Ringfort (Rath), Knockbarry, Co. Cork
Co. Cork |
Ringforts
At Knockbarry in north Cork, a ringfort reveals itself not to the eye on the ground but to the camera from the air.
The site survives as a cropmark, the kind of ghostly signature that appears in aerial photographs when buried earthworks cause overlying grass or grain to grow at slightly different rates, tracing out shapes invisible at field level. In this case, the cropmark outlines a circular enclosure roughly thirty metres in diameter, with a bank and an external fosse, the fosse being the defensive ditch that typically surrounded these early medieval farmsteads.

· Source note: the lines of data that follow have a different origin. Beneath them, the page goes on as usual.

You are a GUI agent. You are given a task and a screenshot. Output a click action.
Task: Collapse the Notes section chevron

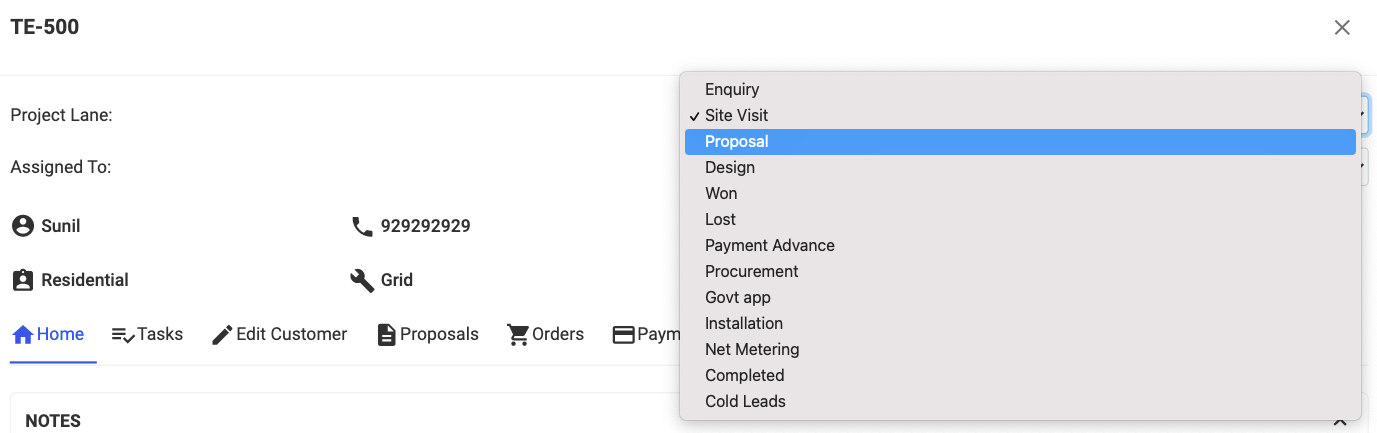1340,421
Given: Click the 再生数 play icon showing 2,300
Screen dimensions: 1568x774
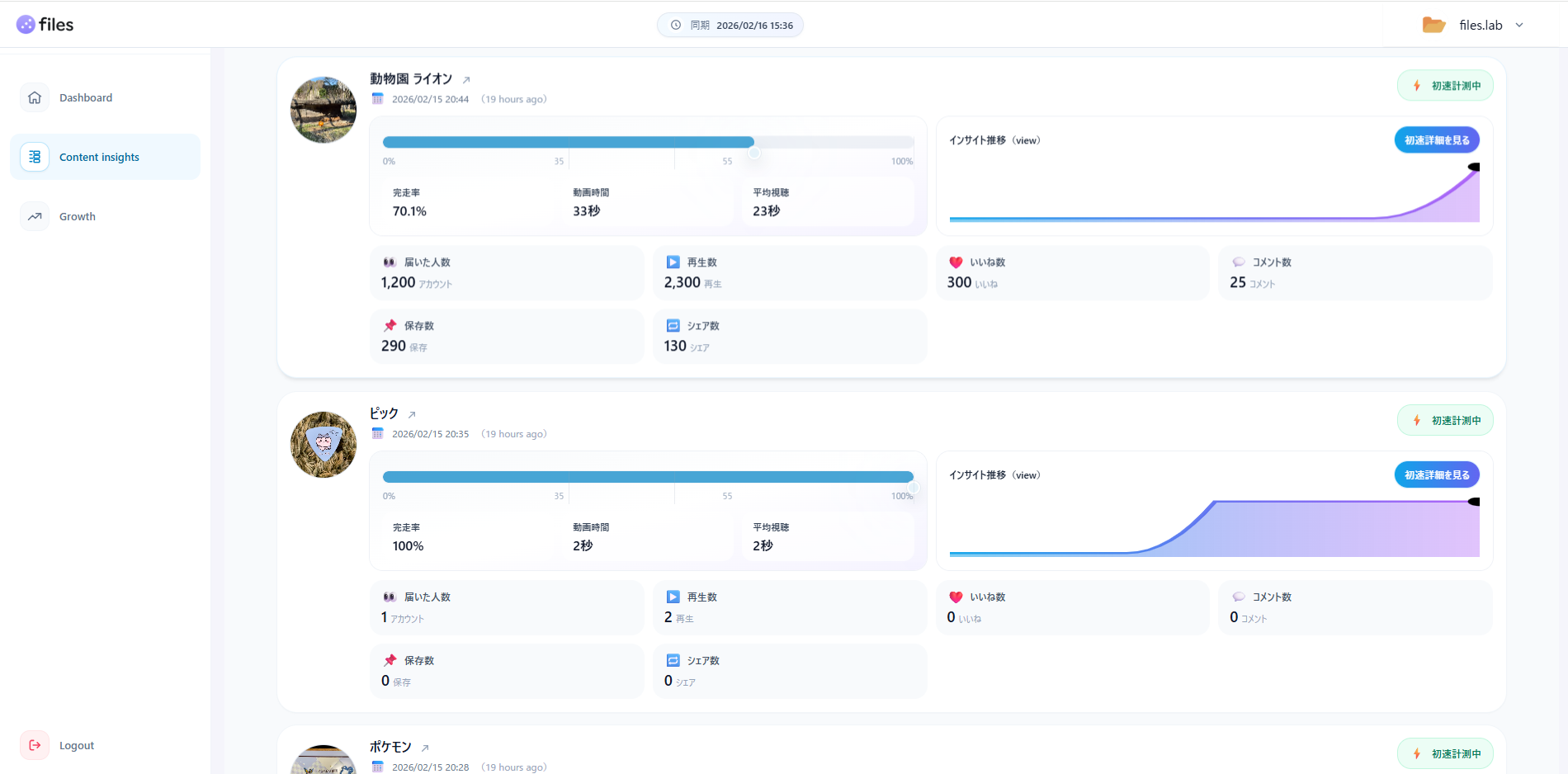Looking at the screenshot, I should 673,262.
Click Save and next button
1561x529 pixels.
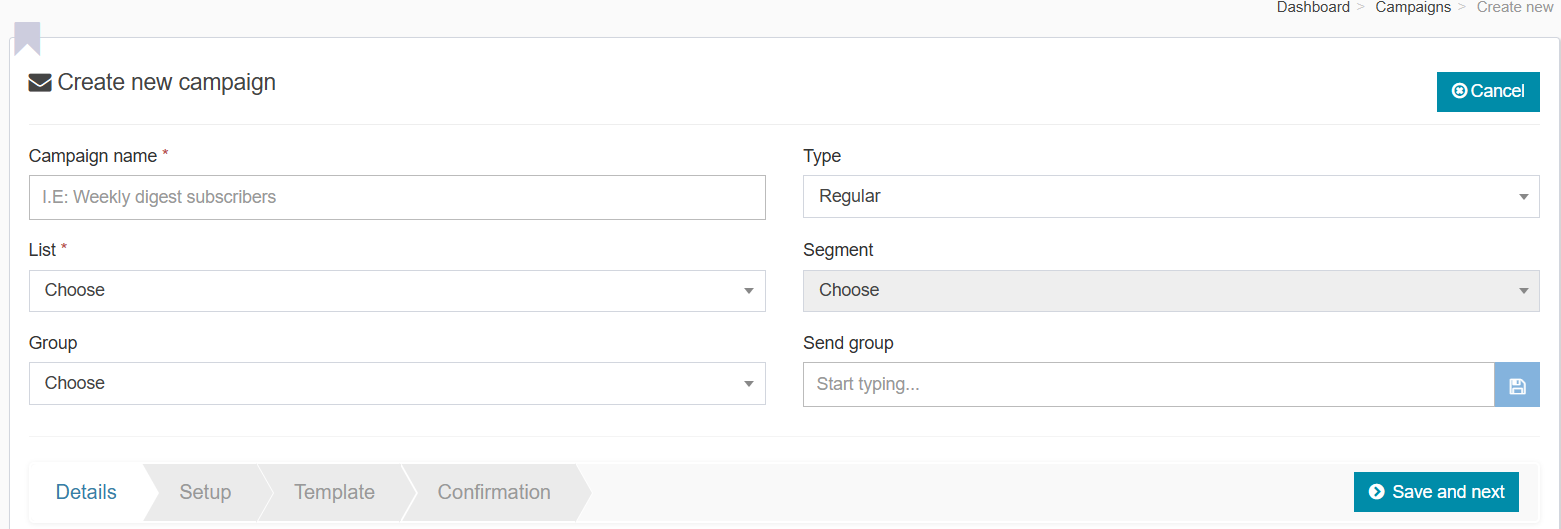1435,492
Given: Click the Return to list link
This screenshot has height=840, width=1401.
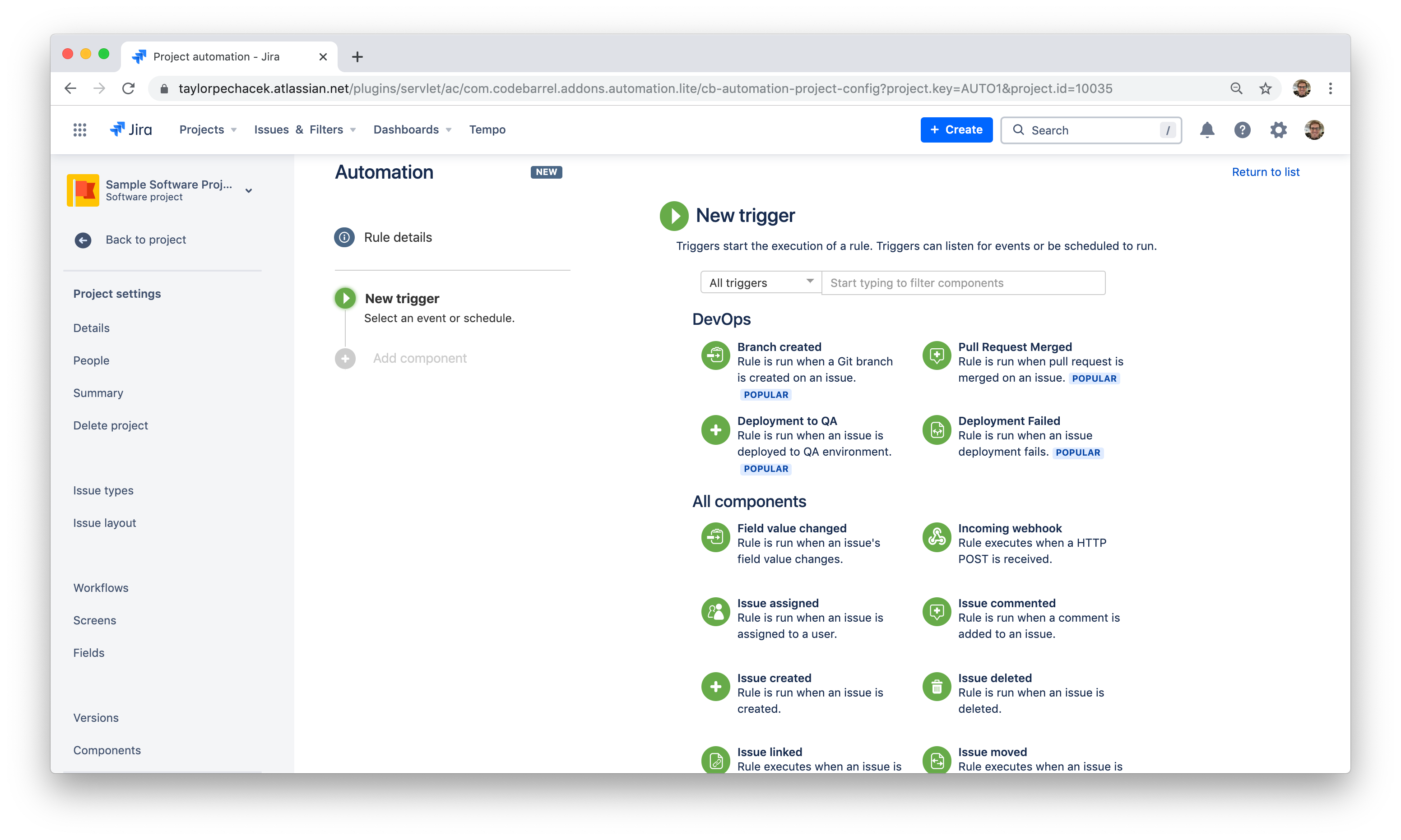Looking at the screenshot, I should [x=1265, y=172].
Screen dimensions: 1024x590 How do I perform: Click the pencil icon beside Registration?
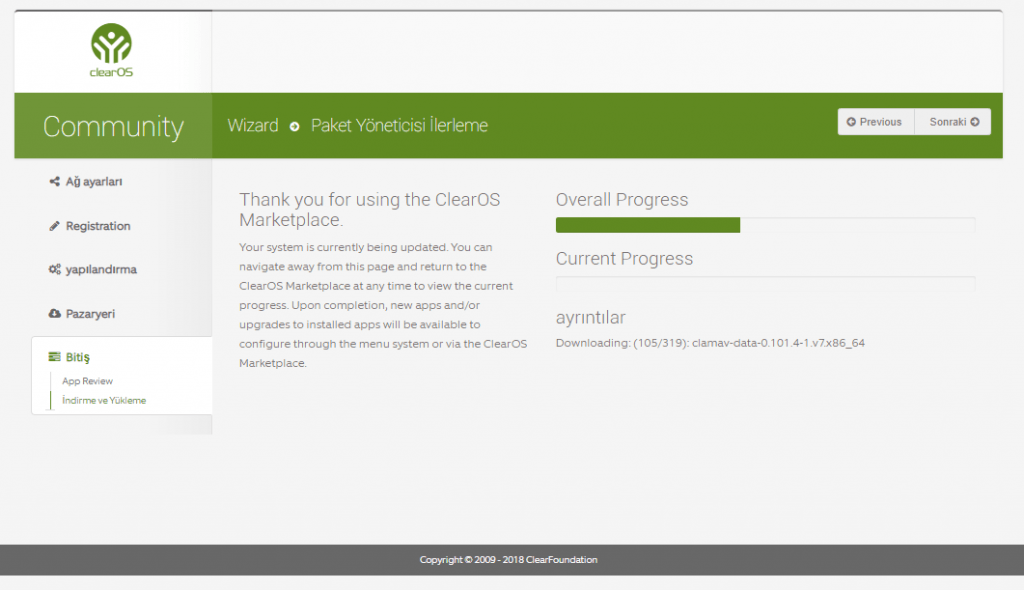[55, 226]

Ringforts, known in Irish as raths when defined primarily by earthen banks rather than stone, were the most common form of rural settlement in early medieval Ireland, built and occupied roughly between the fifth and twelfth centuries. They served as enclosed farmsteads rather than military fortifications, the bank and ditch marking the boundary of a family's living and working space. What makes Knockbarry particularly striking is its setting within a cluster of related monuments. A circular enclosure lies approximately seventy metres to the north-north-west, a second ringfort sits around one hundred and fifty metres to the south-west, and a further earthwork is recorded about one hundred and sixty metres to the west. Whatever was happening at Knockbarry in the early medieval period, this was not an isolated household on a lonely hillside but part of a landscape that was evidently well settled and organised.